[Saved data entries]

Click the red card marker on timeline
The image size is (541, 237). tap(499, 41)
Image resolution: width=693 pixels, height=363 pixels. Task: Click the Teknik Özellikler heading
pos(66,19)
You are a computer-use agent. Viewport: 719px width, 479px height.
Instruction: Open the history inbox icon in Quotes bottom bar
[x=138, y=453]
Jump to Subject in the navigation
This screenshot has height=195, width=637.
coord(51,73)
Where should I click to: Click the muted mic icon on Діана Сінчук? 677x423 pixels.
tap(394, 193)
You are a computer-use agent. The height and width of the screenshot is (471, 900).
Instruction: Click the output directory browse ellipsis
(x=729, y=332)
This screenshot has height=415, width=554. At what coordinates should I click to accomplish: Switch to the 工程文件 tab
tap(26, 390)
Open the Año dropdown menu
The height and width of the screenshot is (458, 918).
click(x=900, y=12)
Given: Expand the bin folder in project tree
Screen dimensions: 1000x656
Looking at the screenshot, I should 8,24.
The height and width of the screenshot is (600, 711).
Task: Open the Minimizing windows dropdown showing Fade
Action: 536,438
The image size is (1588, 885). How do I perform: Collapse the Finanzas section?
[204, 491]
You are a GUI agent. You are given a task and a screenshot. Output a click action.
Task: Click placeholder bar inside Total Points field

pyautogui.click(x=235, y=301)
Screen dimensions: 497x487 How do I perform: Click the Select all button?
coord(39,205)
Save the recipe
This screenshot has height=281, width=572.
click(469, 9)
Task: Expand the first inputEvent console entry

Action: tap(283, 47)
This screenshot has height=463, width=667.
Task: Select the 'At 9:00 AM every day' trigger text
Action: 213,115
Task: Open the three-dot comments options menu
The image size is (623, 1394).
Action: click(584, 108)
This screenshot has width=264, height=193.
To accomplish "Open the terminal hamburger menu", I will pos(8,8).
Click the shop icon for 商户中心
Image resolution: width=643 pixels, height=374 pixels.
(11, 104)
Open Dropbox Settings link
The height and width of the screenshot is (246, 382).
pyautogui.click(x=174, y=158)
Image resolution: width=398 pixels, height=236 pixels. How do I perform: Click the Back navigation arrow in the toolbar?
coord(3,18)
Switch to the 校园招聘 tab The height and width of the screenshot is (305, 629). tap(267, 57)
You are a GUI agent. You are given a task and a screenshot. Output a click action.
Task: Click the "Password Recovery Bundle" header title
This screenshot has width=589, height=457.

→ Description of the task
From the records above, copy each line where the word "agent" can be found.

→ Written response
You are a computer-use agent. Viewport: 719px width, 479px height.
You are a computer-use agent. The height and width of the screenshot is (471, 900).
You are a GUI agent. You are given a task and a screenshot. Output a click action.
You are a GUI agent. You are given a task and a screenshot. Output a click action.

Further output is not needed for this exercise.